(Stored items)
□ □ □ □ □ □ □
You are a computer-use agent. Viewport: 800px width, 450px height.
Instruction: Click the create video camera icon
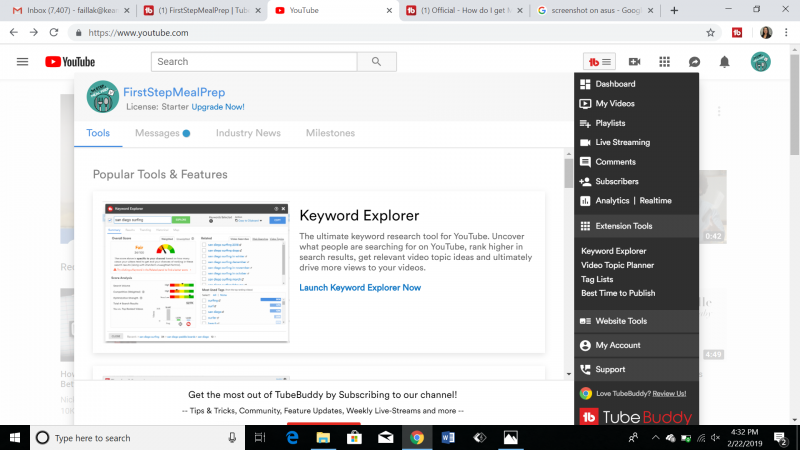634,62
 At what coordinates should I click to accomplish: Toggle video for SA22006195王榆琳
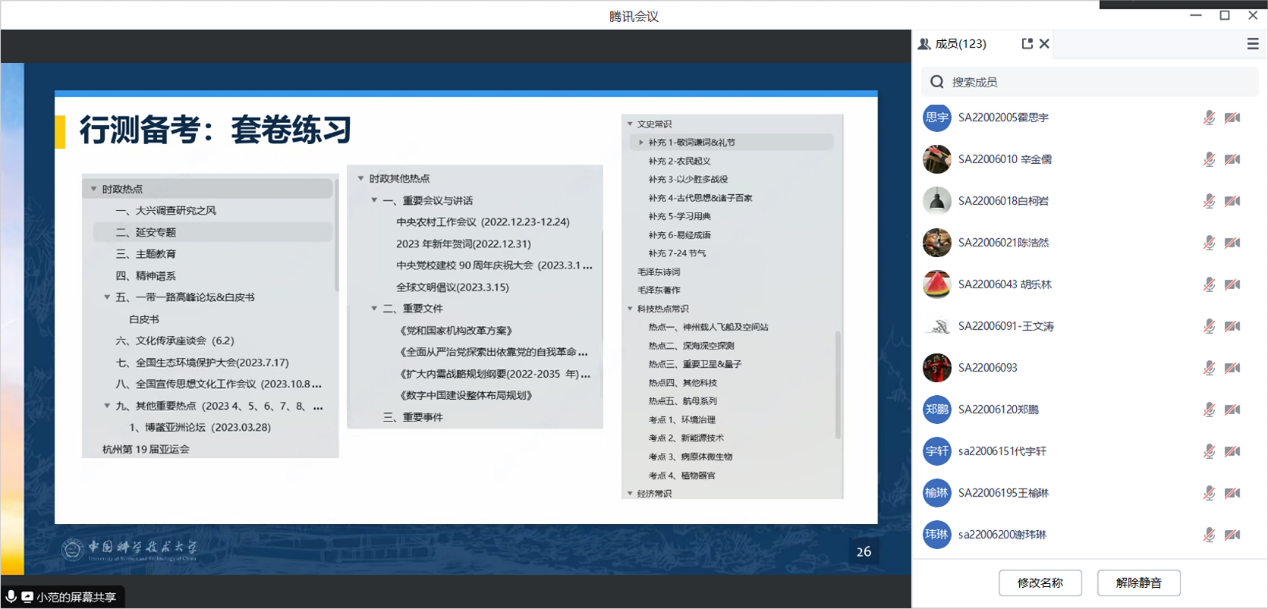[x=1232, y=493]

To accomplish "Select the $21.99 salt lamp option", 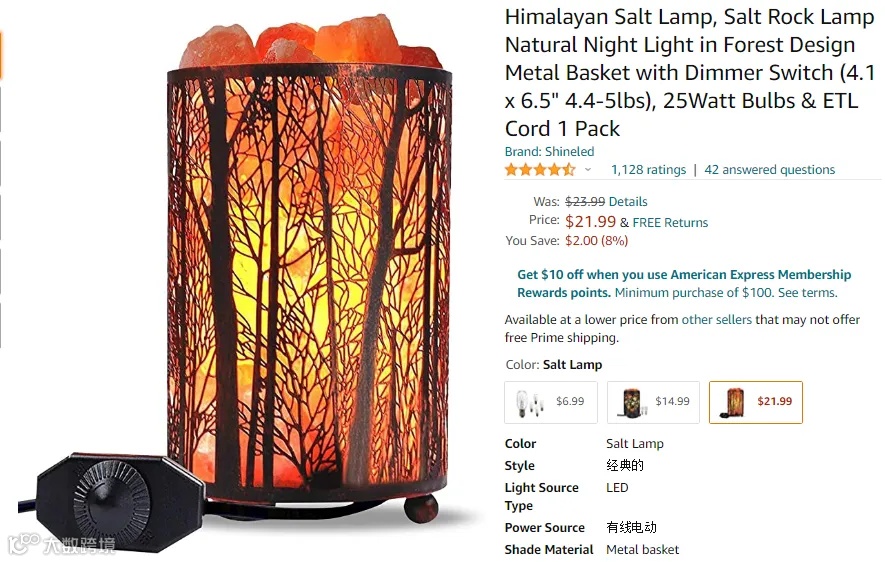I will 756,402.
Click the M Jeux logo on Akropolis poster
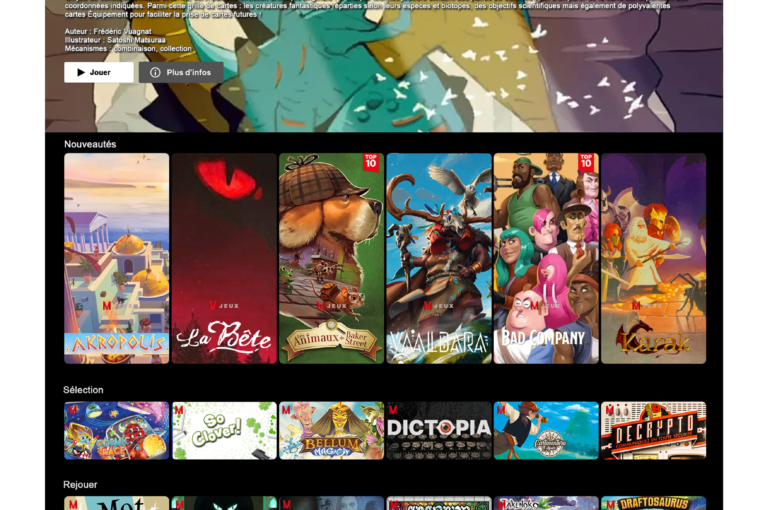The image size is (765, 510). point(107,305)
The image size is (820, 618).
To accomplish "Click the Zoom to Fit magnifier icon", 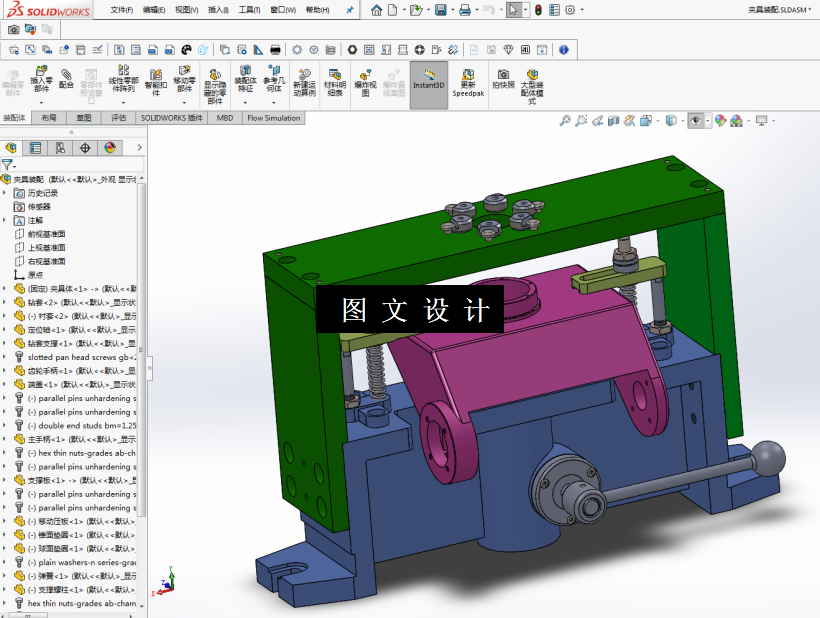I will coord(565,120).
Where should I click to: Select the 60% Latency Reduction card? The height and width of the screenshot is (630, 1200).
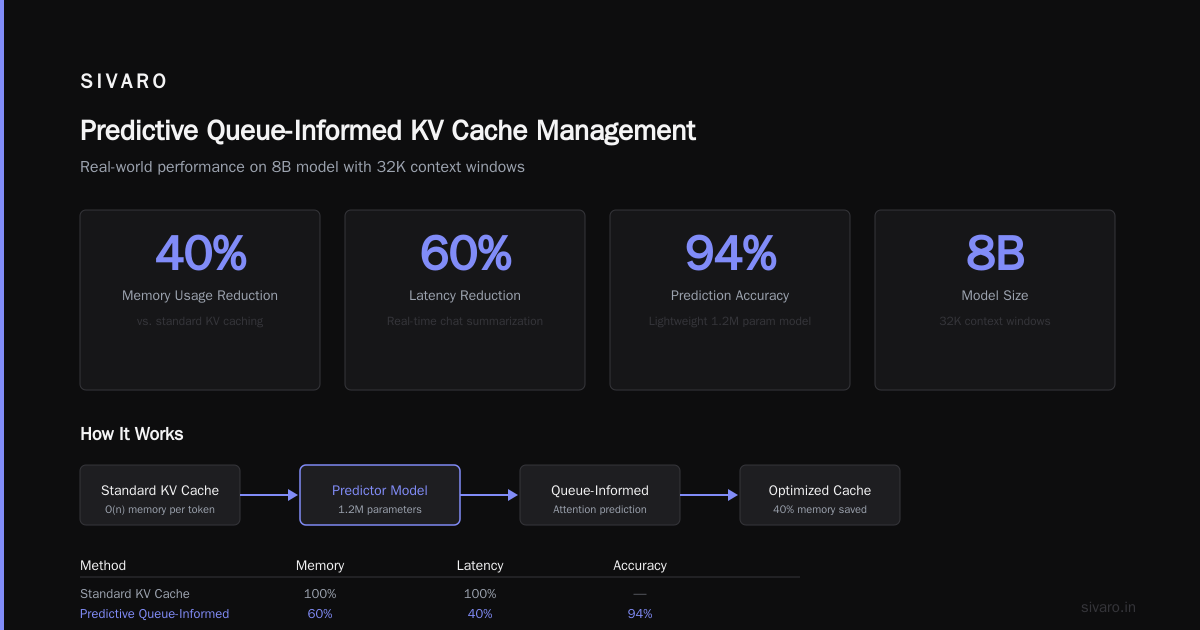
□ □ □ □ □ □ □
- _Given request_
Print the listing word for word, from its first line through the line that contains "[x=1232, y=493]", with both ends included. Leave the pictures out.

- _In response_
You are a computer-use agent. Viewport: 800px width, 450px height.
Instruction: Click the create video camera icon
634,62
 At what coordinates should I click to accomplish: Toggle video for SA22006195王榆琳
[x=1232, y=493]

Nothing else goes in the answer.